Becoming Australian of the Year would be a sweet victory for a blindness prevention pioneer aiming to clamp down on the nation’s sugar addiction.
South Australian eye surgeon James Muecke is the favourite to snare the coveted award when the winners are announced in Canberra on Saturday night.
He founded Sight For All, an organisation dedicated to fighting all causes of blindness with projects in Aboriginal and mainstream Australian communities, Asia and Africa.
Dr Muecke warns Australia is facing a “looming catastrophe” as the number of people with diabetes – the vast majority of whom have preventable type two – is set to double from 1.7 million.
“It is now the leading cause of blindness among working-age adults in this country,” he told AAP.
“It’s a growing epidemic and it’s the biggest threat to our health system.”
The eye surgeon has a multi-pronged approach to tackling the troubling problem.
Dr Muecke backs a sugar tax as part of a suite of measures to get Australians to cut their intake of the sweet stuff.
“Taxing would hopefully encourage people to seek lower-sugar alternatives, particularly taxing sugar-sweetened beverages which are a huge culprit in type two diabetes,” he said.
He also wants government to step in to regulate food labelling and advertising.
“Advertising space and time for sugar needs to be reduced, particularly in kids’ TV. I think advertising sugar in kids’ TV is terrible.”
Advertising campaigns to make people aware of the consequences of over consumption of sugar and the effects of diabetes on sight, are also crucial, he said.
“Most of us are addicted to sugar – probably unwittingly. Sugar is as addictive as nicotine. It’s a highly addictive substance” Dr Muecke said.
“People are going blind and losing vision, what we need to do is go right back to beginning and say what is causing this?”
Also in the running for the top gong is former refugee, human rights advocate and orthopaedic surgeon Munjed Al Muderis from NSW.
Professor Al Muderis fled Saddam Hussein’s regime in a boat before being detained on Christmas Island and Curtin Detention Centre in WA, and later forging a career as a leading knee and hip specialist.

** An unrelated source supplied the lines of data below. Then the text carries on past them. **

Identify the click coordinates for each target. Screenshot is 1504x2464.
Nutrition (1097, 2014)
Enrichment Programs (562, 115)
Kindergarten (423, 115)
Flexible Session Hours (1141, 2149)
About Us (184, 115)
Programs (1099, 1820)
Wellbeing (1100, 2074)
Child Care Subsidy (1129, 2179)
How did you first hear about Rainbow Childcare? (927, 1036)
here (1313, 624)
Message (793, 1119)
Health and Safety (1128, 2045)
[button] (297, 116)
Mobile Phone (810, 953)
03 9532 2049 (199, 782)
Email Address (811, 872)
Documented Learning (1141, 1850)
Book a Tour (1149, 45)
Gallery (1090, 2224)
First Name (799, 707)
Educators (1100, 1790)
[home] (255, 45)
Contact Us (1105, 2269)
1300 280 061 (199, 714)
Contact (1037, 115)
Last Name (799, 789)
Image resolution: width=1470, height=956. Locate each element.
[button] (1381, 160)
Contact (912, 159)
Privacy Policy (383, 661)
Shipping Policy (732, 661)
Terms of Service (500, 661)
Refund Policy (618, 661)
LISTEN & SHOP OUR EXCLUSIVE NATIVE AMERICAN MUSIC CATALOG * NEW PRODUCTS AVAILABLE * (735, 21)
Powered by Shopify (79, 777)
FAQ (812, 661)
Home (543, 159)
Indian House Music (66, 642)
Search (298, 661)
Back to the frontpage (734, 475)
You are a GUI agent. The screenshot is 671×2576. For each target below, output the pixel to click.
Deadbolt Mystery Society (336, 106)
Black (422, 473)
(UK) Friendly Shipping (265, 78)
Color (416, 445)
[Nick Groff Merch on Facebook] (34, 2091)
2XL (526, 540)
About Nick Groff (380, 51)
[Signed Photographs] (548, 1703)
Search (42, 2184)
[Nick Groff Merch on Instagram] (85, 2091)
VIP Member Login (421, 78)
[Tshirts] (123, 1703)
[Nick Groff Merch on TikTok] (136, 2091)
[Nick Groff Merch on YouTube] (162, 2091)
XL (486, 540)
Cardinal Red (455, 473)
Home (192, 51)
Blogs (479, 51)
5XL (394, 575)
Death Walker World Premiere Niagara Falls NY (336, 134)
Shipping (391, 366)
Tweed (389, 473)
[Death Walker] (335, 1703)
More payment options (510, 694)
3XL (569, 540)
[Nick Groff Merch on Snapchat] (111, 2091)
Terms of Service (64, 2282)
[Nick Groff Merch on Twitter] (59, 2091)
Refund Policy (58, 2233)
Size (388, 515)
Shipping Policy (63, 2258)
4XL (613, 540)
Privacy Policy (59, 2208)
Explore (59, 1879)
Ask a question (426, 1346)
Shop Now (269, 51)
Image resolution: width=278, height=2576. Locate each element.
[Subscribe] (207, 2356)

Indigenous singer-songwriter Archie Roach is Victoria’s nominee, while education advocate Annie Fogarty won the WA award.
Marine, Antarctic and climate scientist Jess Melbourne-Thomas is representing Tasmania.
An anti-bullying, suicide prevention educator and social entrepreneur Rachel Downie, from Buderim in Queensland.
Darwin-based sports medicine specialist and ex-flying doctor Geoffrey Thompson won the NT award, while Katrina Fanning, a women’s rugby league pioneer, is representing the ACT.
Awards will also be presented in the categories of young, senior and local hero of the year in this 60th anniversary of the gongs.